In recent years, the results of view-based 3D shape recognition methods have saturated, and models with excellent performance cannot be deployed on memory-limited devices due to their huge size of parameters. To address this problem, we introduce a compression method based on knowledge distillation for this field, which largely reduces the number of parameters while preserving model performance as much as possible. Specifically, to enhance the capabilities of smaller models, we design a high-performing large model called Group Multi-view Vision Transformer (GMViT). In GMViT, the view-level ViT first establishes relationships between view-level features. Additionally, to capture deeper features, we employ the grouping module to enhance view-level features into group-level features. Finally, the group-level ViT aggregates group-level features into complete, well-formed 3D shape descriptors. Notably, in both ViTs, we introduce spatial encoding of camera coordinates as innovative position embeddings. Furthermore, we propose two compressed versions based on GMViT, namely GMViT-simple and GMViT-mini. To enhance the training effectiveness of the small models, we introduce a knowledge distillation method throughout the GMViT process, where the key outputs of each GMViT component serve as distillation targets. Extensive experiments demonstrate the efficacy of the proposed method. The large model GMViT achieves excellent 3D classification and retrieval results on the benchmark datasets ModelNet, ShapeNetCore55, and MCB. The smaller models, GMViT-simple and GMViT-mini, reduce the parameter size by 8 and 17.6 times, respectively, and improve shape recognition speed by 1.5 times on average, while preserving at least 90% of the classification and retrieval performance.
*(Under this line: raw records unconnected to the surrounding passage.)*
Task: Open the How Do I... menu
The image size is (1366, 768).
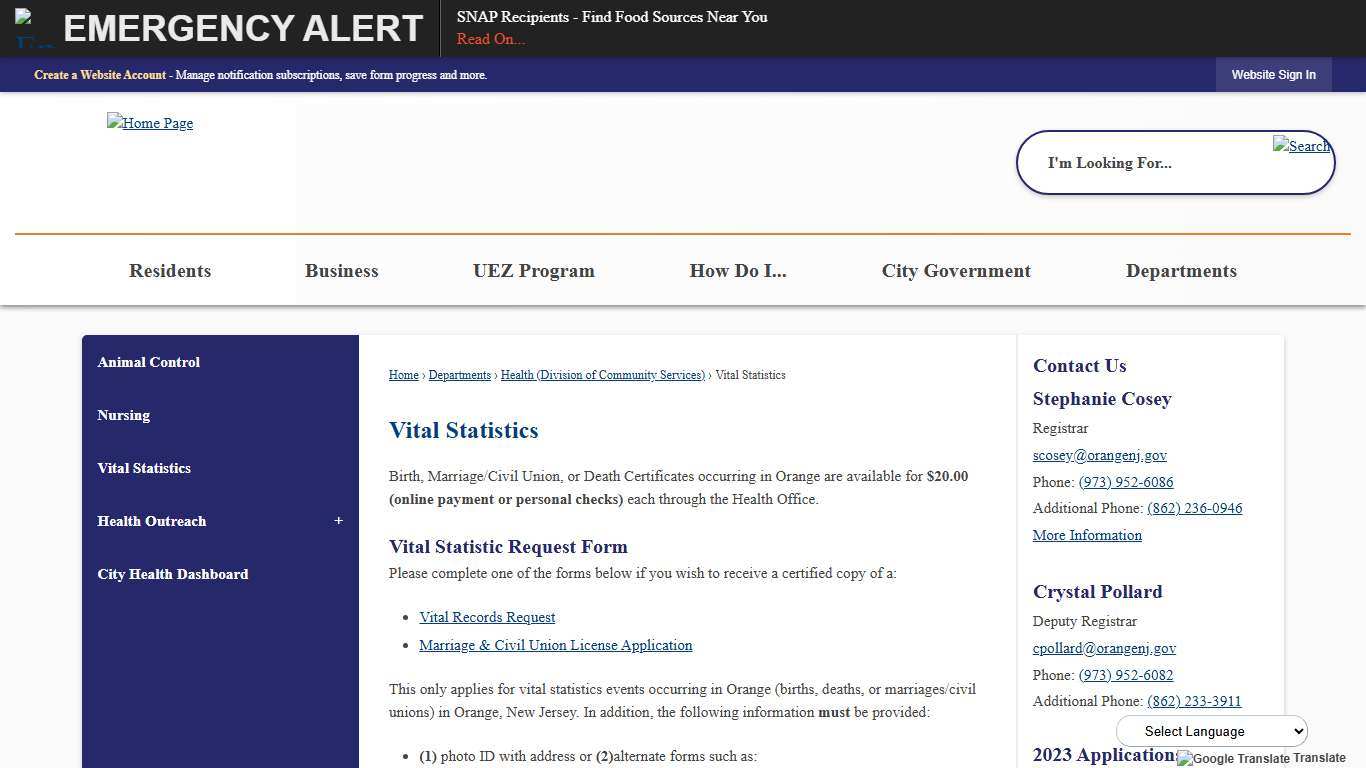Action: pyautogui.click(x=737, y=271)
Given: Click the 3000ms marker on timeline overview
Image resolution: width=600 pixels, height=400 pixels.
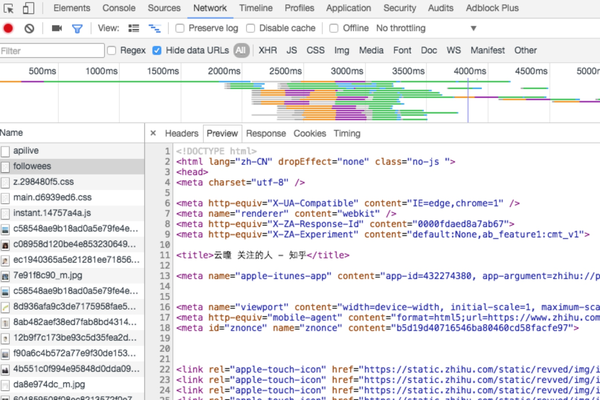Looking at the screenshot, I should coord(347,71).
翻译：近年来，基于多视角的三维形状识别方法结果趋于饱和，性能优异的模型因参数量庞大而无法部署于内存受限设备。针对该问题，本文引入基于知识蒸馏的压缩方法，在最大程度保持模型性能的同时大幅减少参数量。具体而言，为增强小规模模型能力，我们设计了高性能大型模型——群组多视角ViT（GMViT）。该模型中，视角级ViT首先建立视角特征间的关联；其次为捕获更深层特征，我们采用分组模块将视角级特征增强为群组级特征；最终群组级ViT将群组级特征聚合为完整且形态良好的三维形状描述子。值得注意的是，两类ViT均创新性地引入基于相机坐标的空间编码作为位置嵌入。此外，基于GMViT提出两种压缩版本——GMViT-simple与GMViT-mini。为提升小模型的训练效果，我们在GMViT全流程中引入知识蒸馏方法，将各关键组件输出作为蒸馏目标。大量实验证明了所提方法的有效性。大型模型GMViT在基准数据集ModelNet、ShapeNetCore55及MCB上取得优异的三维分类与检索结果；小型模型GMViT-simple与GMViT-mini在保留至少90%分类与检索性能的前提下，参数量分别缩减8倍与17.6倍，形状识别速度平均提升1.5倍。